======== Exercise inputs ========
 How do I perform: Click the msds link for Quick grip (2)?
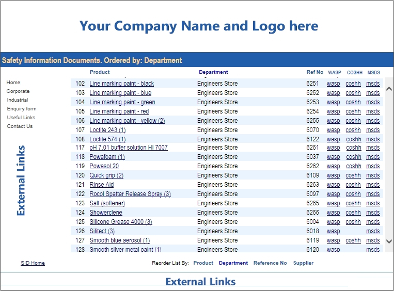click(x=373, y=175)
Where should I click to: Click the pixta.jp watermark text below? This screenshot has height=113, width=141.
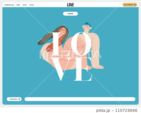[x=103, y=110]
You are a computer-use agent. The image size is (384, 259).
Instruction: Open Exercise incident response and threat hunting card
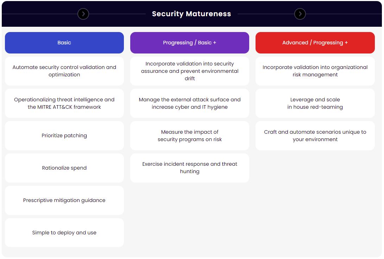pos(190,168)
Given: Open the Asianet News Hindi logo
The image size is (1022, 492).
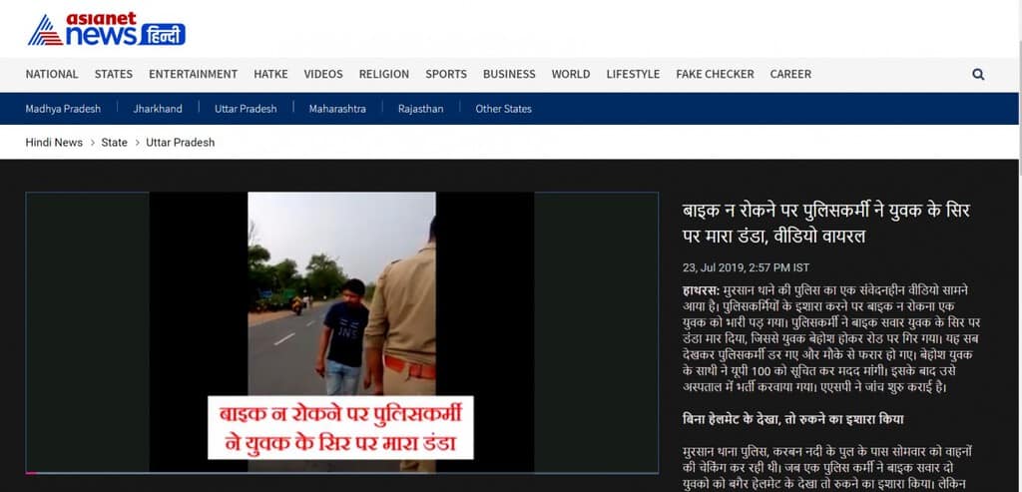Looking at the screenshot, I should click(106, 30).
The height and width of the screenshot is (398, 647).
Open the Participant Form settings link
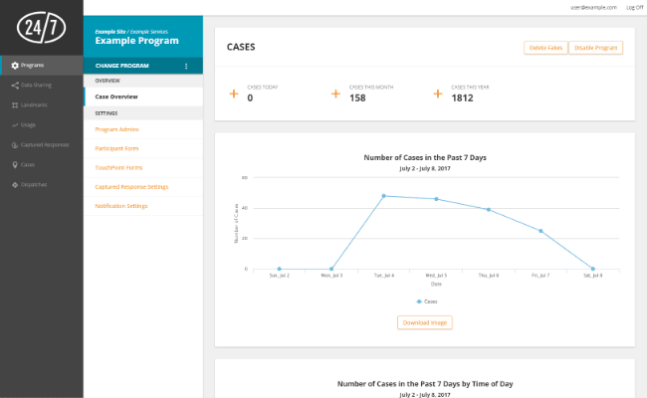[115, 148]
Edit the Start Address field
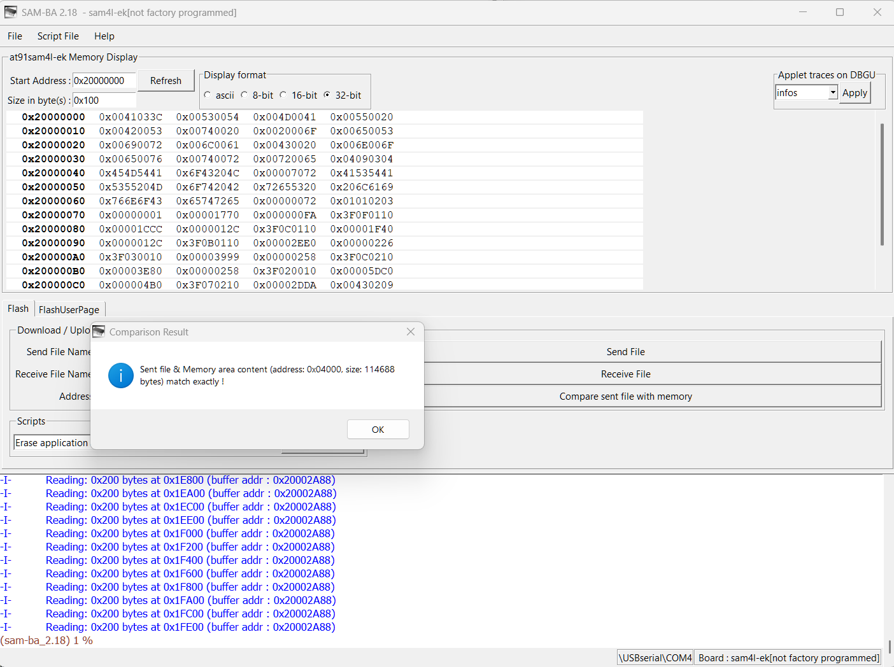894x667 pixels. tap(104, 80)
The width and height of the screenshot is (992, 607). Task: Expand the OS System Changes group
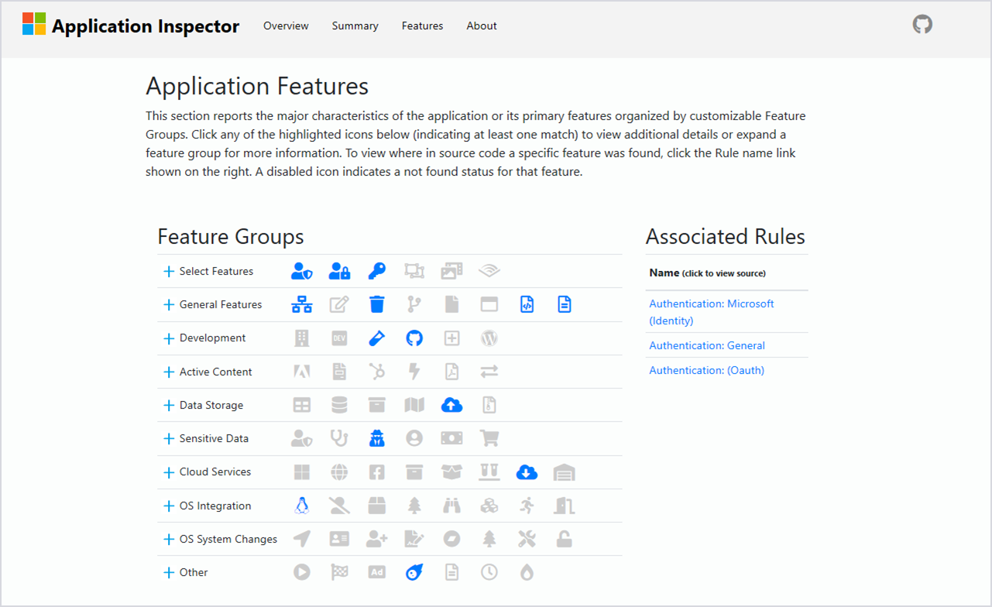pos(168,538)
========
#### What the task asks
Repeat the entries above exactly as written, but not their pictures.

#### Result for this task
 How do I perform: Click the msds link for Quick grip (2)?
click(x=373, y=175)
Where should I click to: Click the pixta.jp watermark text below? This screenshot has height=113, width=141.
[x=103, y=110]
You are a computer-use agent. The image size is (384, 259).
Instruction: Open Exercise incident response and threat hunting card
pos(190,168)
Given: Open the Asianet News Hindi logo
The image size is (1022, 492).
Looking at the screenshot, I should click(106, 30).
The height and width of the screenshot is (398, 647).
Open the Participant Form settings link
[115, 148]
Edit the Start Address field
894x667 pixels. tap(104, 80)
The width and height of the screenshot is (992, 607). Task: Expand the OS System Changes group
pos(168,538)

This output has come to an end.